A representative from Cisco said there was “no allegation or evidence that any unauthorized access to customers’ video occurred as a result of the architecture.” Cisco stopped selling the software in 2014.
“We are pleased to have resolved a 2011 dispute involving the architecture of a video security technology product we added to our portfolio through the Broadware acquisition in 2007,” the representative said in an email.
The suit was brought by James Glenn, a former Denmark-based employee of Cisco partner company Net Design, who said he alerted Cisco to security flaws in their surveillance product in October 2008. According to the complaint, Glenn was “fired shortly after disclosing his concerns to Cisco and his employer.”

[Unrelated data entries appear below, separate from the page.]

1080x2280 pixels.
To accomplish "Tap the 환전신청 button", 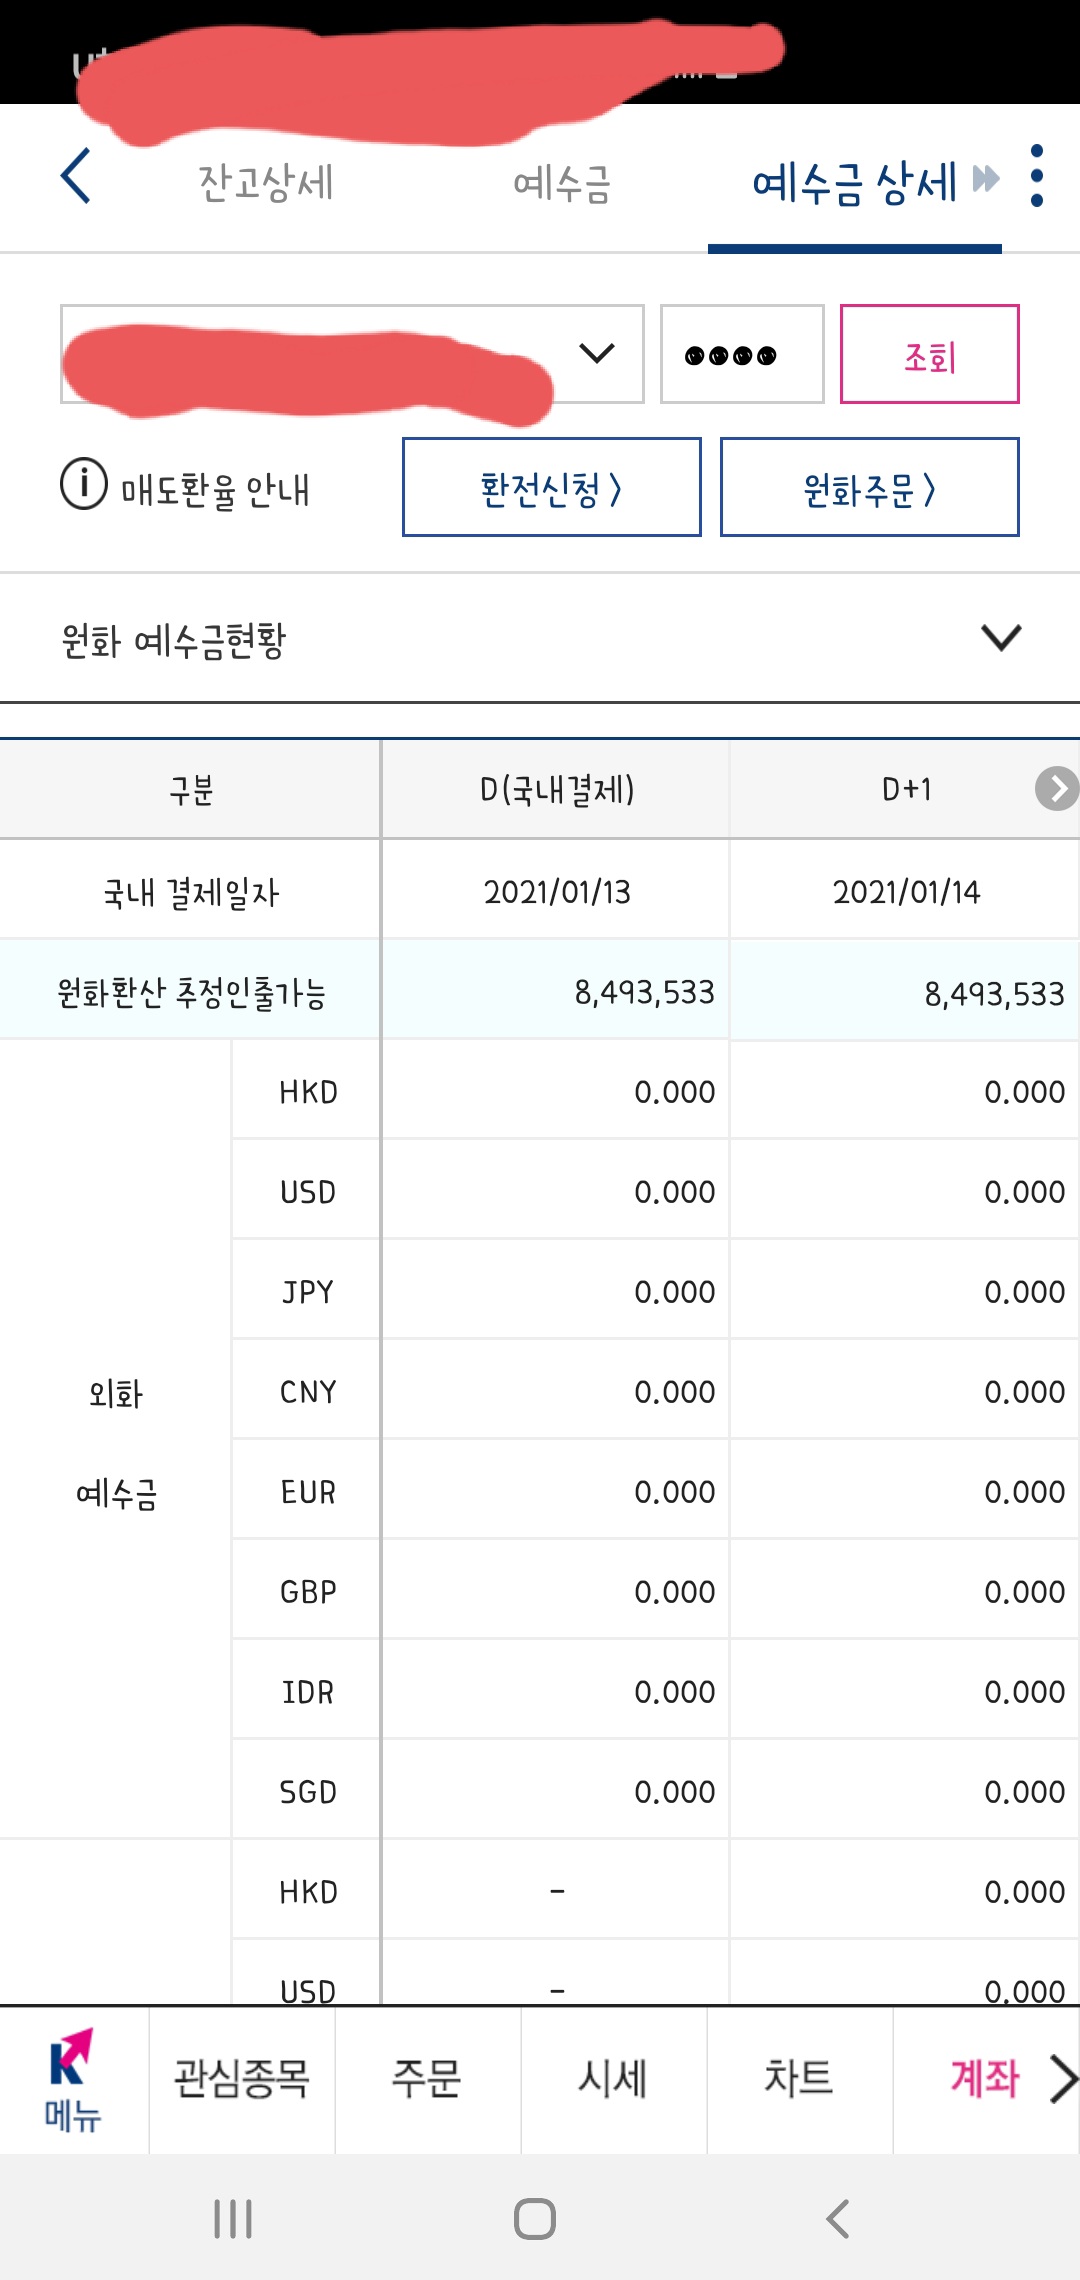I will (x=552, y=487).
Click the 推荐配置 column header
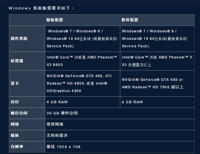The image size is (200, 154). pyautogui.click(x=130, y=20)
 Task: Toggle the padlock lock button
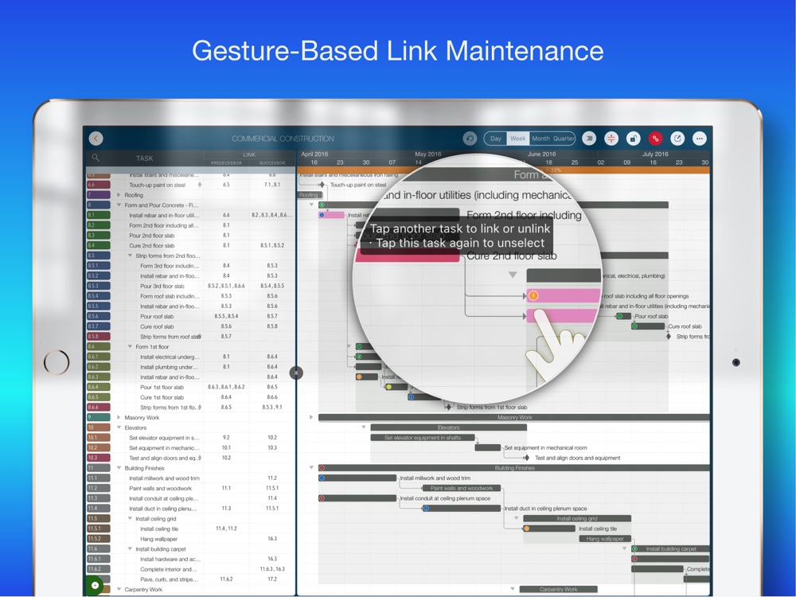(633, 139)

After his firing, Glenn continued to monitor Cisco’s surveillance flaws, concerned that government purchasers were at risk, according to the suit filed the suit in the U.S. District Court for the Western District of New York.
“I was very concerned about the possibility that someone might endanger public safety by hacking into government systems,” Glenn said in a press release Wednesday. “I filed the qui tam lawsuit to make the government aware of the problem and to get it fixed. I am glad that Cisco replaced the affected product and that the case has been settled.”
Glenn was represented by counsel from Phillips & Cohen, including partner Claire Sylvia. Attorneys from the U.S. Department of Justice, New York State Attorney General’s office and Taxpayer Protection Bureau also worked on the case.
“Cybersecurity products are an important piece of government spending these days, and it’s essential that those products comply with critical regulatory and contractual requirements,” Sylvia said in a press release. “The tech industry can expect whistleblowers to continue to step forward when serious problems are ignored, thanks to laws that reward and protect them.”